■ **HOW TO COMPLETE THIS TASK**
Below are records; transcribe each one exactly.

*** Opening SOURCE MATERIAL ***

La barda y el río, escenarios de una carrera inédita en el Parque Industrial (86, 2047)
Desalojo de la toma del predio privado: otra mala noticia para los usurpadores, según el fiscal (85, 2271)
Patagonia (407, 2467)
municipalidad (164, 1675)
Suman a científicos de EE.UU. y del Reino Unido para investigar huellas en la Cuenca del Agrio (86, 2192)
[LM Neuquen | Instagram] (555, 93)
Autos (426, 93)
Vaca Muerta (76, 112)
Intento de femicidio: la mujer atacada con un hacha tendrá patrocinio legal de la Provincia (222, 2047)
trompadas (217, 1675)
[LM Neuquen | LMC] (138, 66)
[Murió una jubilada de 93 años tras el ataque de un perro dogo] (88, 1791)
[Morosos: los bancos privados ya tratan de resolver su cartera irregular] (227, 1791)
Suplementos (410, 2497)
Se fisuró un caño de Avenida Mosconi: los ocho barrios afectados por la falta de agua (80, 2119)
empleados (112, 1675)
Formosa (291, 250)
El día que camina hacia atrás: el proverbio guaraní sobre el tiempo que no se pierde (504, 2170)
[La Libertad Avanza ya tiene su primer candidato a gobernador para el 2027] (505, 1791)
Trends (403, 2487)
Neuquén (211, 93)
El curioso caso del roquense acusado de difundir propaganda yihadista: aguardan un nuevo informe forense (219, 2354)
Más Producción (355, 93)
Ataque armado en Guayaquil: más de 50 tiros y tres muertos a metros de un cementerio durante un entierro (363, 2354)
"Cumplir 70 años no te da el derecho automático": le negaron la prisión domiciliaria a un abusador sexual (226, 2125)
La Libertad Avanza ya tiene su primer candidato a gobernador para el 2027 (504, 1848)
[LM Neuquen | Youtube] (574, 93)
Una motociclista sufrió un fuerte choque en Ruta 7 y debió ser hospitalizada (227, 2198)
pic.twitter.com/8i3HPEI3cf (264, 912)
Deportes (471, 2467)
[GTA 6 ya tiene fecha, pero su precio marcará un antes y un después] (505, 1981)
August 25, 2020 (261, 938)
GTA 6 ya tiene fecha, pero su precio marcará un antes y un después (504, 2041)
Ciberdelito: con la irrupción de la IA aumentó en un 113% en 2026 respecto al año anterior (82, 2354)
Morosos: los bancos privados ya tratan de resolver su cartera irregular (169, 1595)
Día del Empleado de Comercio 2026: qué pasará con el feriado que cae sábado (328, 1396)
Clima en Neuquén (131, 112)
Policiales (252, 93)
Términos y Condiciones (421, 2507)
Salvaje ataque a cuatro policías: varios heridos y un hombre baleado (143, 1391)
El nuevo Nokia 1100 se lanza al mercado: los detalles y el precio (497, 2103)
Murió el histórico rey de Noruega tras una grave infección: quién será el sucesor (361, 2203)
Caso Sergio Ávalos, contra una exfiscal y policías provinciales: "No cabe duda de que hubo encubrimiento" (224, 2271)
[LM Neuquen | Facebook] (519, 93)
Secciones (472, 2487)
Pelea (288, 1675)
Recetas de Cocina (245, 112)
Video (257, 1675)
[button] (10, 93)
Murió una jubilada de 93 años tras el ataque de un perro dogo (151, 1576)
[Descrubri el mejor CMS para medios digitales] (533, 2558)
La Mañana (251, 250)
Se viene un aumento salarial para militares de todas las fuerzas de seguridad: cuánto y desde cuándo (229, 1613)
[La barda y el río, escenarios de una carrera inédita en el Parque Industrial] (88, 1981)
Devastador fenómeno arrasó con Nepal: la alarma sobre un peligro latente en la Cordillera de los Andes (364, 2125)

*** Closing SOURCE MATERIAL ***

■ **ANSWER SECTION**
La barda y el río, escenarios de una carrera inédita en el Parque Industrial (86, 2047)
Desalojo de la toma del predio privado: otra mala noticia para los usurpadores, según el fiscal (85, 2271)
Patagonia (407, 2467)
municipalidad (164, 1675)
Suman a científicos de EE.UU. y del Reino Unido para investigar huellas en la Cuenca del Agrio (86, 2192)
[LM Neuquen | Instagram] (555, 93)
Autos (426, 93)
Vaca Muerta (76, 112)
Intento de femicidio: la mujer atacada con un hacha tendrá patrocinio legal de la Provincia (222, 2047)
trompadas (217, 1675)
[LM Neuquen | LMC] (138, 66)
[Murió una jubilada de 93 años tras el ataque de un perro dogo] (88, 1791)
[Morosos: los bancos privados ya tratan de resolver su cartera irregular] (227, 1791)
Suplementos (410, 2497)
Se fisuró un caño de Avenida Mosconi: los ocho barrios afectados por la falta de agua (80, 2119)
empleados (112, 1675)
Formosa (291, 250)
El día que camina hacia atrás: el proverbio guaraní sobre el tiempo que no se pierde (504, 2170)
[La Libertad Avanza ya tiene su primer candidato a gobernador para el 2027] (505, 1791)
Trends (403, 2487)
Neuquén (211, 93)
El curioso caso del roquense acusado de difundir propaganda yihadista: aguardan un nuevo informe forense (219, 2354)
Más Producción (355, 93)
Ataque armado en Guayaquil: más de 50 tiros y tres muertos a metros de un cementerio durante un entierro (363, 2354)
"Cumplir 70 años no te da el derecho automático": le negaron la prisión domiciliaria a un abusador sexual (226, 2125)
La Libertad Avanza ya tiene su primer candidato a gobernador para el 2027 (504, 1848)
[LM Neuquen | Youtube] (574, 93)
Una motociclista sufrió un fuerte choque en Ruta 7 y debió ser hospitalizada (227, 2198)
pic.twitter.com/8i3HPEI3cf (264, 912)
Deportes (471, 2467)
[GTA 6 ya tiene fecha, pero su precio marcará un antes y un después] (505, 1981)
August 25, 2020 (261, 938)
GTA 6 ya tiene fecha, pero su precio marcará un antes y un después (504, 2041)
Ciberdelito: con la irrupción de la IA aumentó en un 113% en 2026 respecto al año anterior (82, 2354)
Morosos: los bancos privados ya tratan de resolver su cartera irregular (169, 1595)
Día del Empleado de Comercio 2026: qué pasará con el feriado que cae sábado (328, 1396)
Clima en Neuquén (131, 112)
Policiales (252, 93)
Términos y Condiciones (421, 2507)
Salvaje ataque a cuatro policías: varios heridos y un hombre baleado (143, 1391)
El nuevo Nokia 1100 se lanza al mercado: los detalles y el precio (497, 2103)
Murió el histórico rey de Noruega tras una grave infección: quién será el sucesor (361, 2203)
Caso Sergio Ávalos, contra una exfiscal y policías provinciales: "No cabe duda de que hubo encubrimiento" (224, 2271)
[LM Neuquen | Facebook] (519, 93)
Secciones (472, 2487)
Pelea (288, 1675)
Recetas de Cocina (245, 112)
Video (257, 1675)
[button] (10, 93)
Murió una jubilada de 93 años tras el ataque de un perro dogo (151, 1576)
[Descrubri el mejor CMS para medios digitales] (533, 2558)
La Mañana (251, 250)
Se viene un aumento salarial para militares de todas las fuerzas de seguridad: cuánto y desde cuándo (229, 1613)
[La barda y el río, escenarios de una carrera inédita en el Parque Industrial] (88, 1981)
Devastador fenómeno arrasó con Nepal: la alarma sobre un peligro latente en la Cordillera de los Andes (364, 2125)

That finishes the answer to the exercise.